There have been big changes in science publishing in the 25 years since the appearance of the internet, but at the same time science publishing is still dominated by journals, a 17th century invention. The tipping point when true transformation begins has long been predicted and may now be close. Why do I say this?
The single most powerful force in science publishing ought to be scientists but is probably Elsevier, which publishes over 2500 journals. It has consistently achieved profit margins of over 30% on its science publishing, a much higher margin than most businesses achieve. It achieves such margins because it is like an oil company that is given oil for free. The oil of Elsevier is research studies.
Scientists and librarians have long resented the way that they see Elsevier and other commercial publishers exploit science, but boycotts, mass resignations from editorial boards, the appearance of open access publishers like PLoS (Public Library of Science), and other attempts to undermine the power of Elsevier have been unsuccessful. The share price of RELX plc, the parent company of Elsevier, has risen steadily over the past five years. Indeed, the open access movement, which aims to make all research free and reusable, has improved the profits of journal publishers by allowing them to “double dip,” charging both authors for their studies to be open access and libraries to subscribe to their journals.

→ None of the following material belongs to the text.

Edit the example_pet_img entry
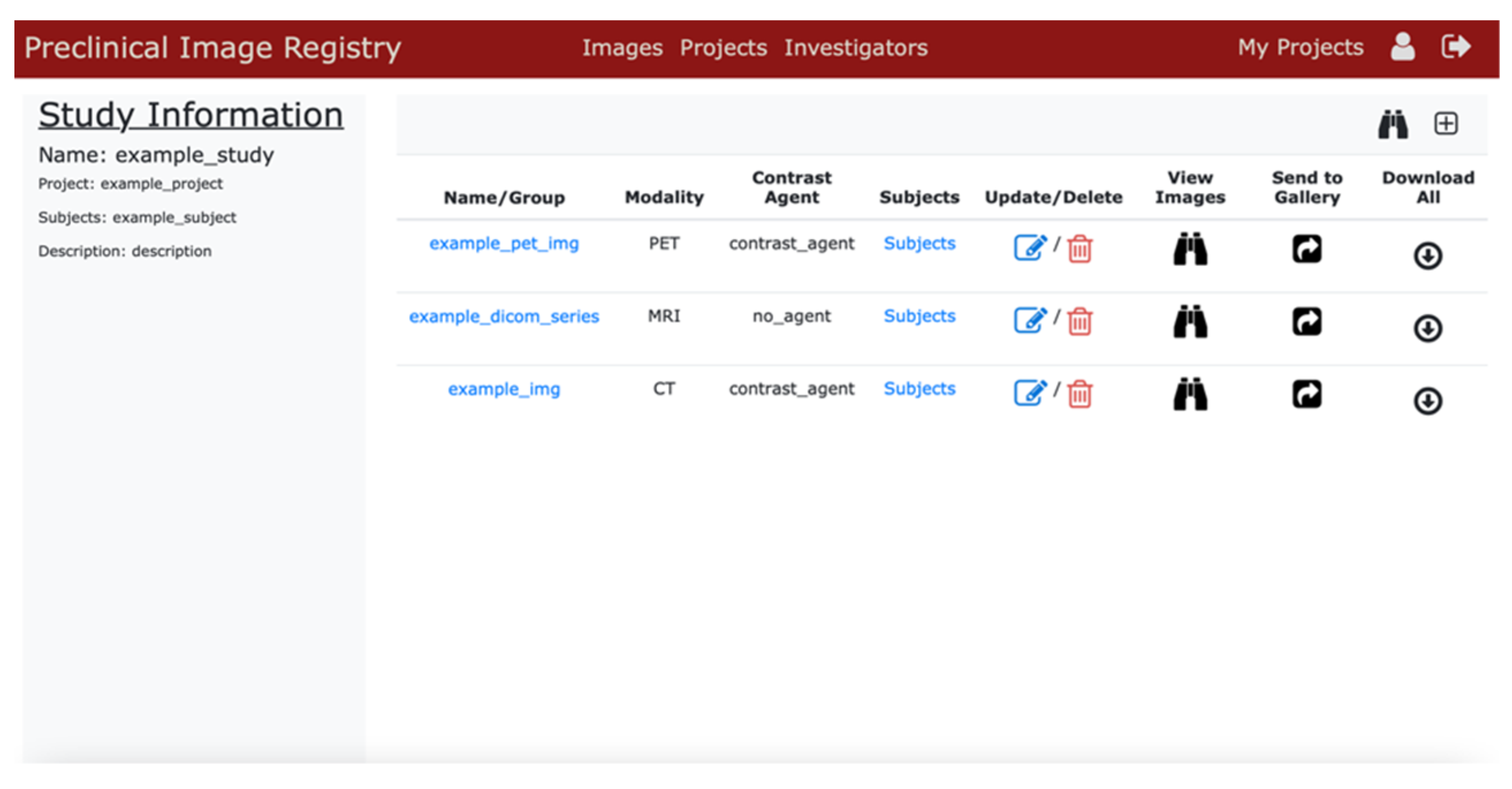Viewport: 1512px width, 789px height. pyautogui.click(x=1030, y=248)
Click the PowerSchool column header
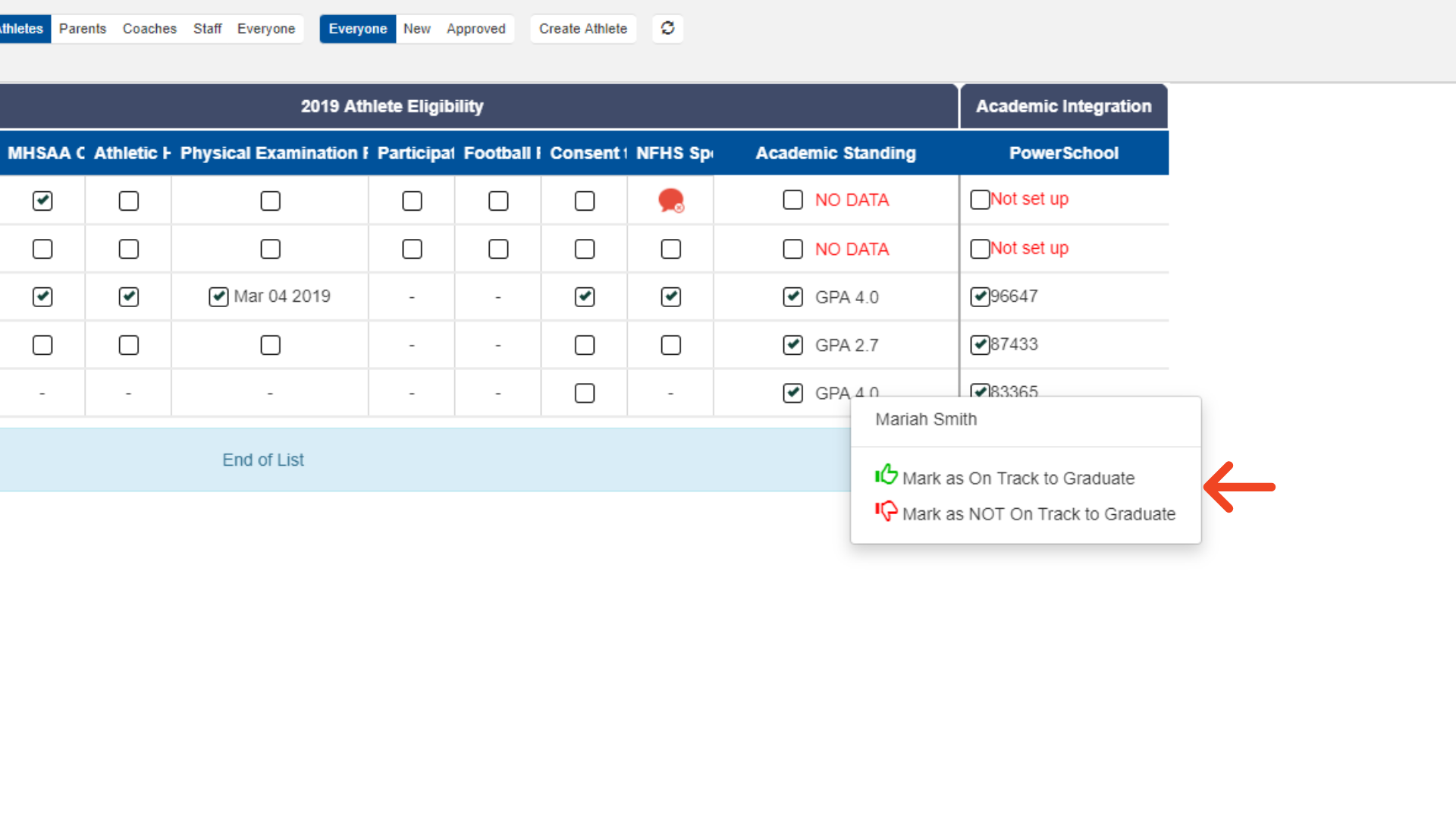Image resolution: width=1456 pixels, height=819 pixels. pyautogui.click(x=1063, y=153)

But the leaders of Elsevier have now decided that the epoch of journals will soon be over. They are not buying or starting journals. They now describe the company as a “global information analytics business that helps institutions and professionals progress science, advance healthcare, and improve performance.” They are a “big data company.” Instead of buying journals they now buy software that scientists will need. They have, for example, bought Mendeley, “a free reference manager and an academic social network.”
The company recognises that science publishing will become a service that scientists will largely run themselves. In a sense, it always has been with scientists producing the science, editing the journals, peer reviewing the studies, and then reading the journals. But innovations like F1000Research and Wellcome Open Research have shown how the services can be provided much more cheaply—in part by dispensing with editors who make (often arbitrary and wrong) decisions on what’s important and what is not. Elsevier have recognised the importance of this trend and are creating their own software platforms to speed up and make cheaper the process of publishing science.
But how, I wondered, can Elsevier continue to make such big profits from science publishing? Now, I think I see. The company thinks that there will be one company supplying publishing services to scientists—just as there is one Amazon, one Google, and one Facebook; and Elsevier aims to be that company. But how can it make big profits from providing a cheap service?
The answer lies in big data. As the Economist says, “the world’s most valuable resource is no longer oil, but data.” Elsevier will come to know more about the world’s scientists—their needs, demands, aspirations, weaknesses, and buying patterns—than any other organisation. The profits will come from those data and that knowledge. The users of Facebook are both the customers and the product, and scientists will be both the customers and the product of Elsevier.
Richard Smith was the editor of The BMJ until 2004.
Competing interests: RS has been a zealot for open access publishing since the 90s and has for the past 15 years believed that science journals will be replaced. He was on the board of PLoS for seven years and has served as a paid consultant to F1000Research. He has a pension from the BMA, the owners of the BMJ.